**Exercise directions**
According to the editorial on Frederick Douglass, how many scholars did he once have at his Sabbath school?

This is the final series on the successful strategy of Frederick Douglass, our country’s greatest American Dream Story:

  •            1st Editorial - (1) Listening to the Stories and (2) Savoring the Songs (published on March 1st)

  •          2nd Editorial - (3) Becoming an avid reader and (4) Courage to Act (published on March 8th)

  •         3rd Editorial - (4) Passion for Serving and (6) Unmatched Work Ethic

    Passion for Serving

    At age 19, Frederick Douglass, while enslaved, taught other slaves to read and write. He wrote, “I held my Sabbath school at the house of a free coloured man… I had at one time over 40 scholars, and those of the right sort, ardently desiring to learn. They were of all ages, though mostly men and women…, beside my Sabbath school, I devoted three evenings in the week, during the winter, to teaching the slaves at home.”

**Extracted entries**
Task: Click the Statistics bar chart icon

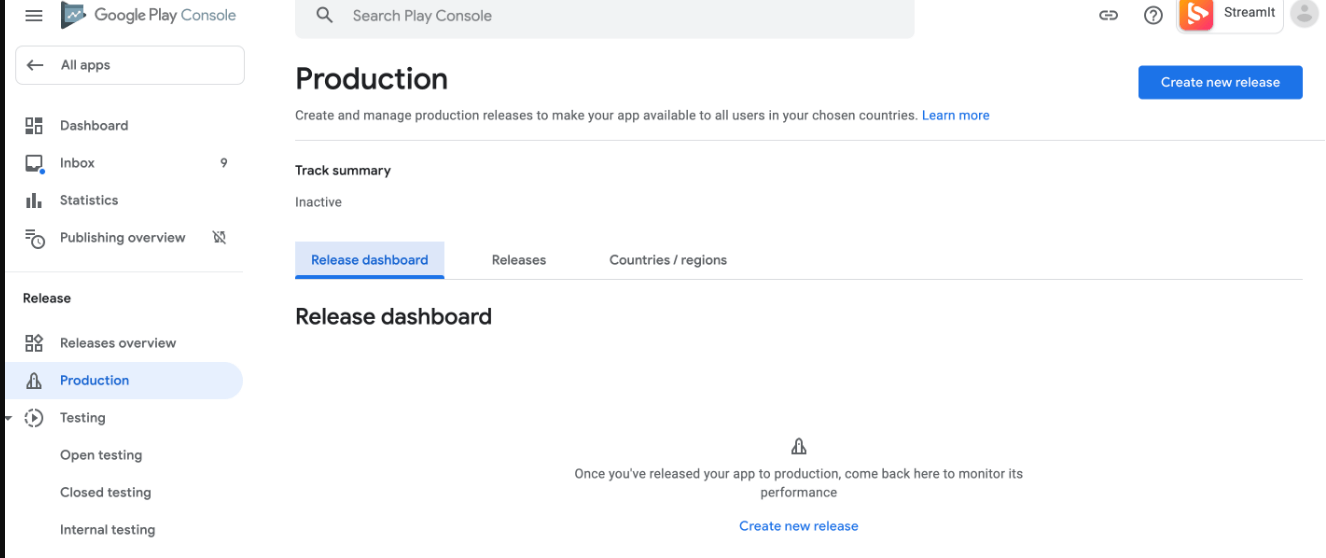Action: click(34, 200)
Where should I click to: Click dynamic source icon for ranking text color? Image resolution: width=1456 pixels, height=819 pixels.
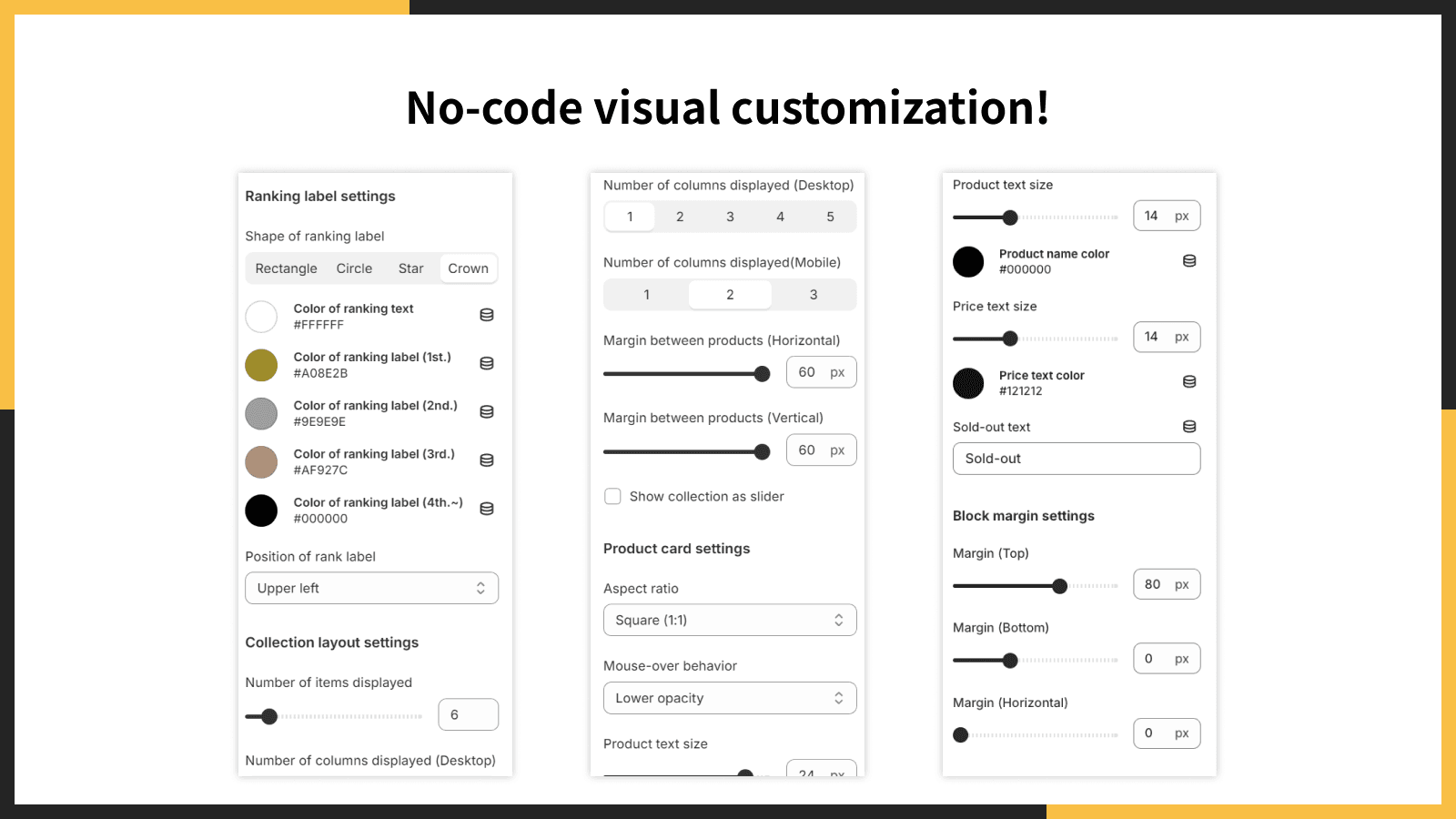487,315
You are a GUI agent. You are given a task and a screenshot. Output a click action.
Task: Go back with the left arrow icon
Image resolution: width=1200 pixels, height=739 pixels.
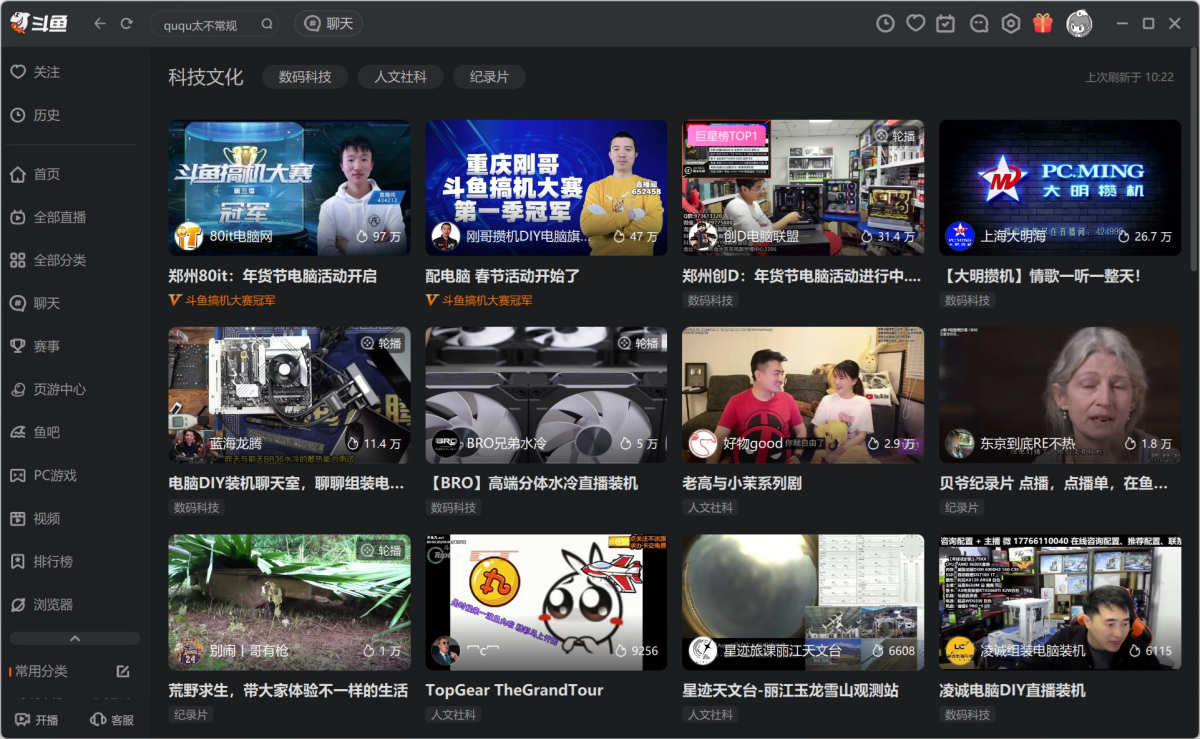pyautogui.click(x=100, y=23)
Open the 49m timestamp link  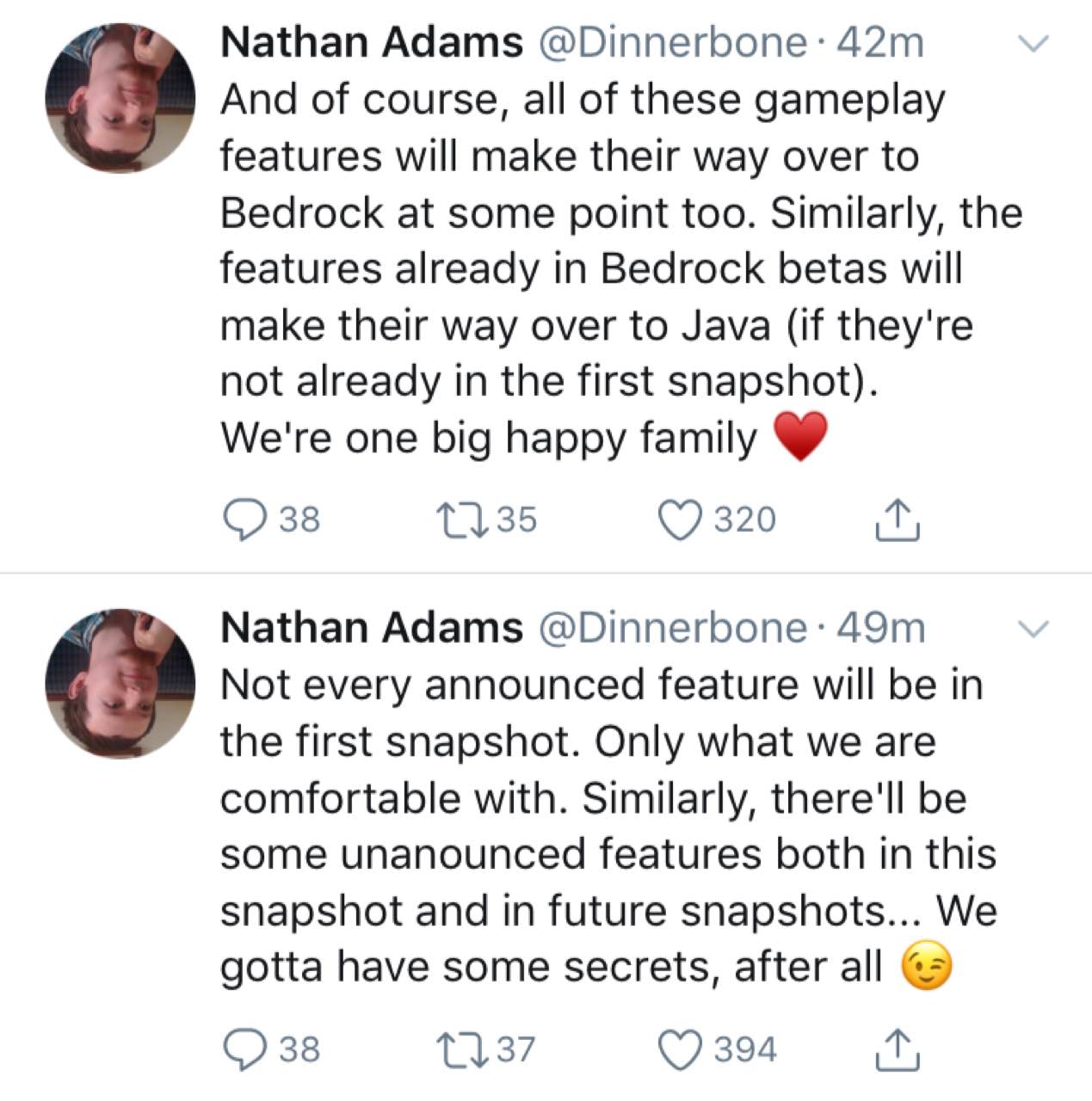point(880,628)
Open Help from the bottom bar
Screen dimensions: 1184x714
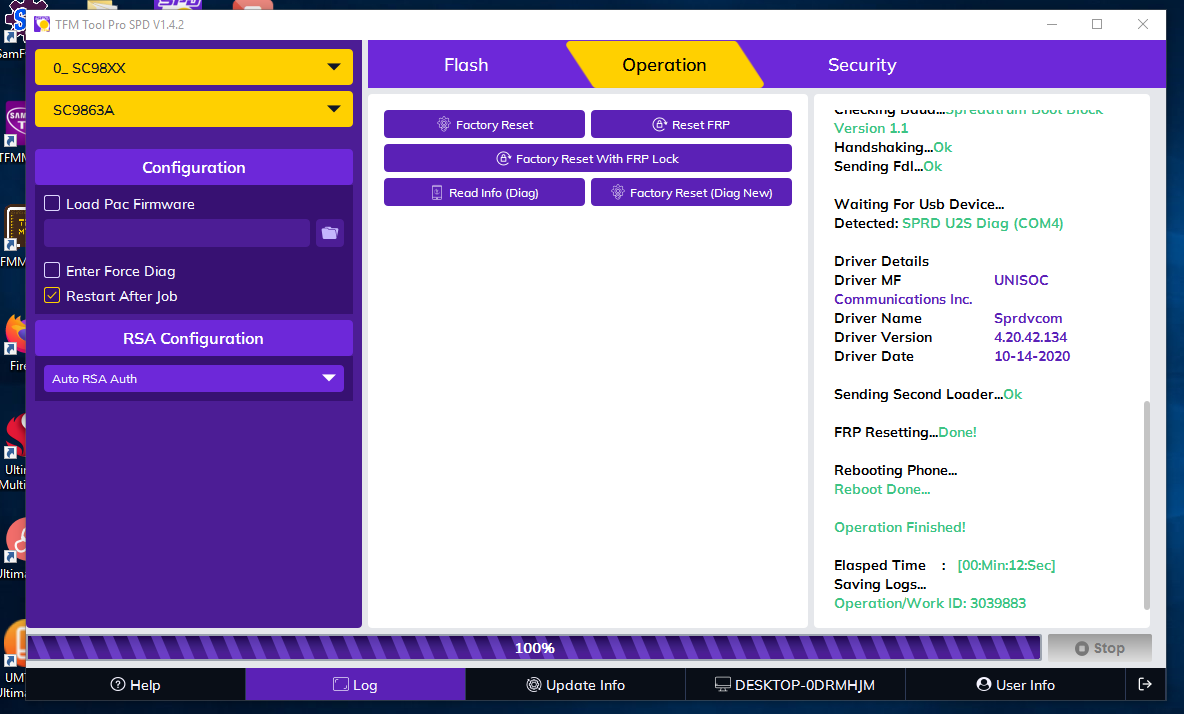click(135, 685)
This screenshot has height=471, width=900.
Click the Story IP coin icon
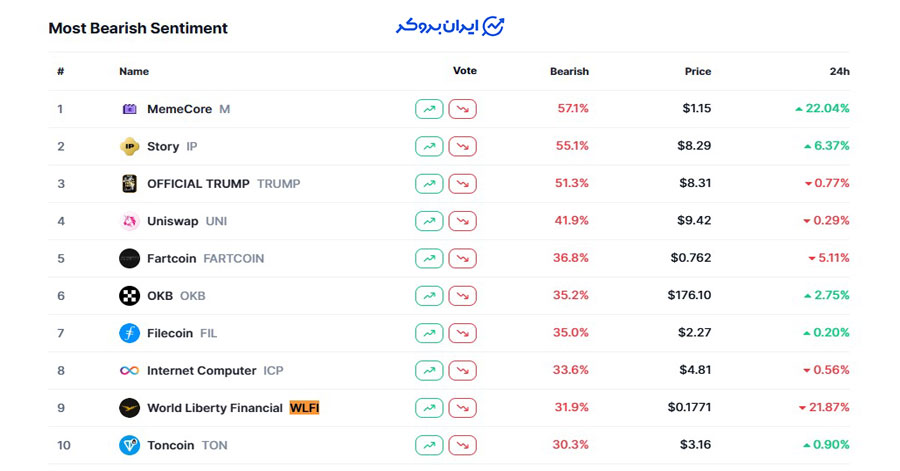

**Task response**
Over 40 scholars.